• TASK OBJECTIVE
Can you render the lines from the one containing "Describe the element" through the end of the records, inclusive, as a numbered list, dropping blank lines and leaving the pictures out?

• GIVEN DATA
--- START ---
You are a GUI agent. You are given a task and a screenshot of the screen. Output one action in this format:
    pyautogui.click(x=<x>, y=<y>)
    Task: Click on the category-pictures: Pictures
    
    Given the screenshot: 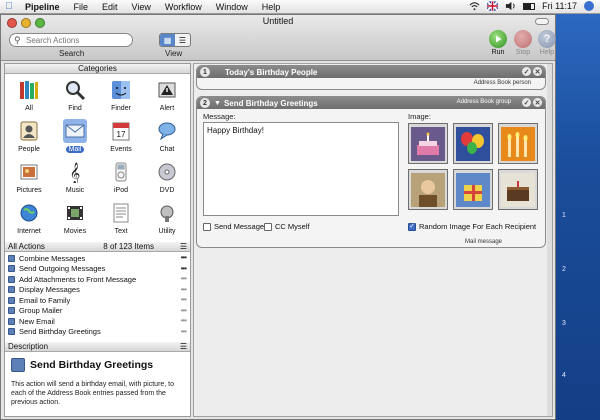 What is the action you would take?
    pyautogui.click(x=29, y=178)
    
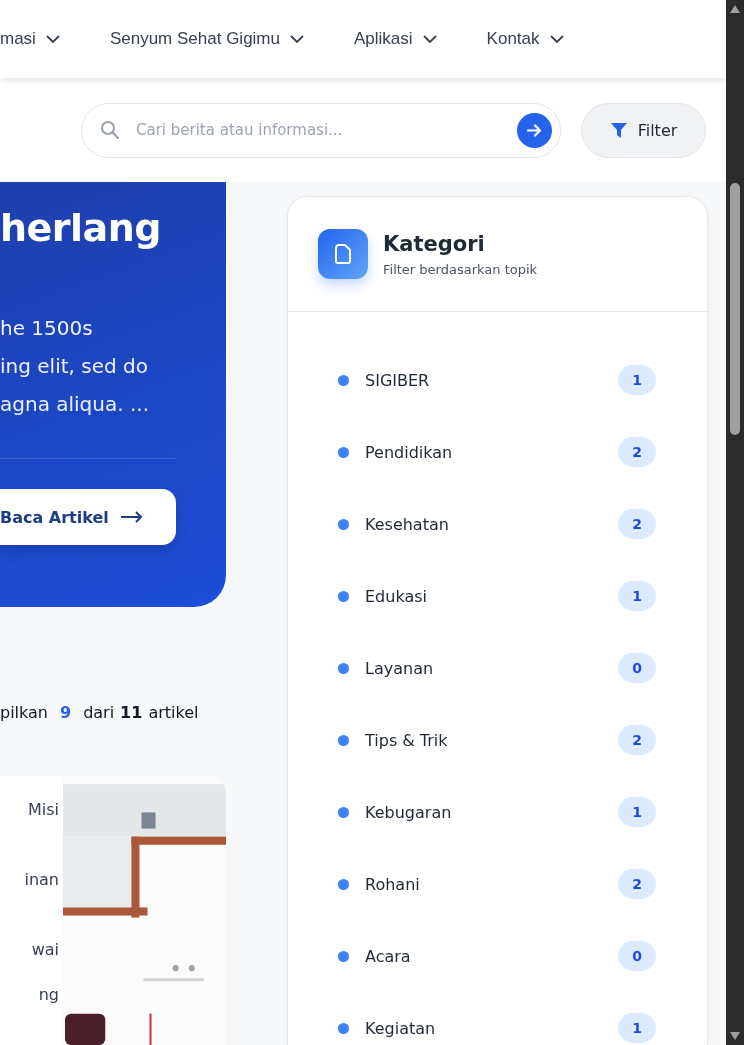  I want to click on scrollbar, so click(735, 522).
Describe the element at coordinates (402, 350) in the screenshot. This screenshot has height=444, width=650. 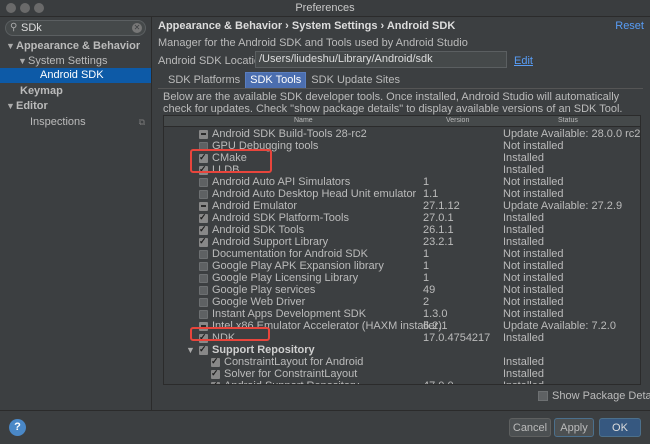
I see `table-row: ▼ Support Repository` at that location.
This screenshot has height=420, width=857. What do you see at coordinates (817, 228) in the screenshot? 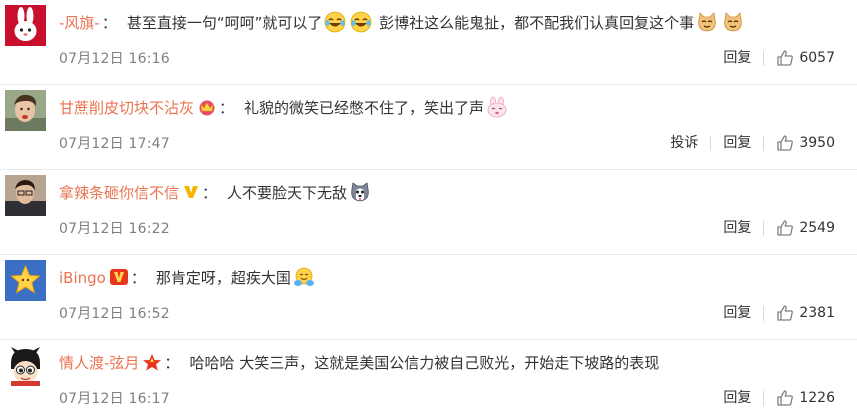
I see `like-count: 2549` at bounding box center [817, 228].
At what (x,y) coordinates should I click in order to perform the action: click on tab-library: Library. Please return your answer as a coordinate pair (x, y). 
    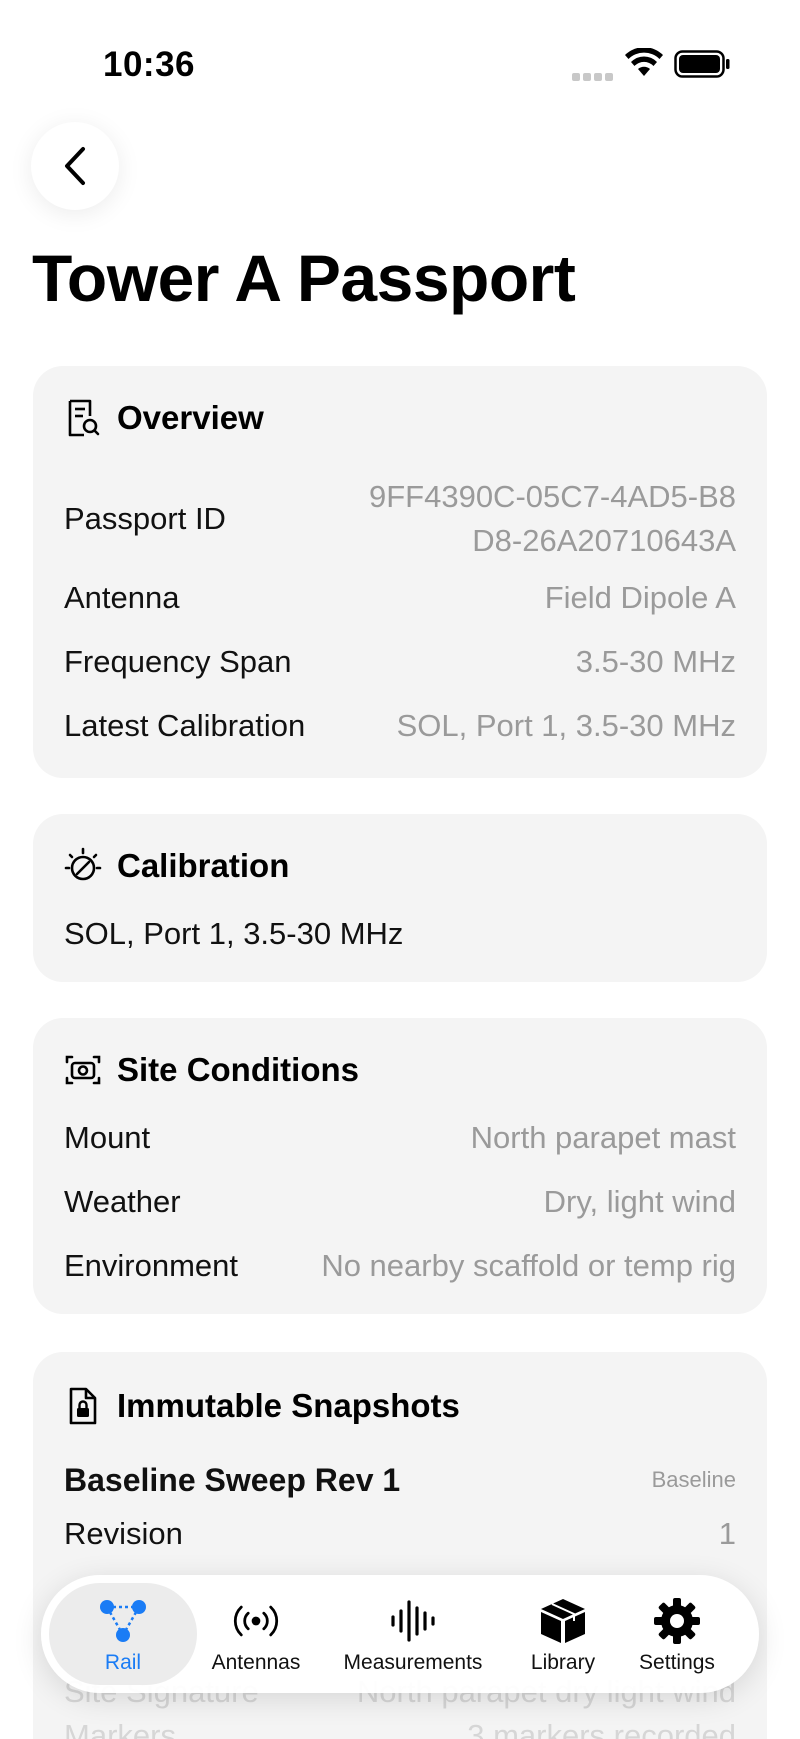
--- END ---
• YOUR RESPONSE
1. Describe the element at coordinates (402, 350) in the screenshot. This screenshot has height=444, width=650. 
2. I see `table-row: ▼ Support Repository` at that location.
3. This screenshot has height=420, width=857. What do you see at coordinates (817, 228) in the screenshot? 
4. I see `like-count: 2549` at bounding box center [817, 228].
5. At what (x,y) coordinates should I click in order to perform the action: click on tab-library: Library. Please return your answer as a coordinate pair (x, y). 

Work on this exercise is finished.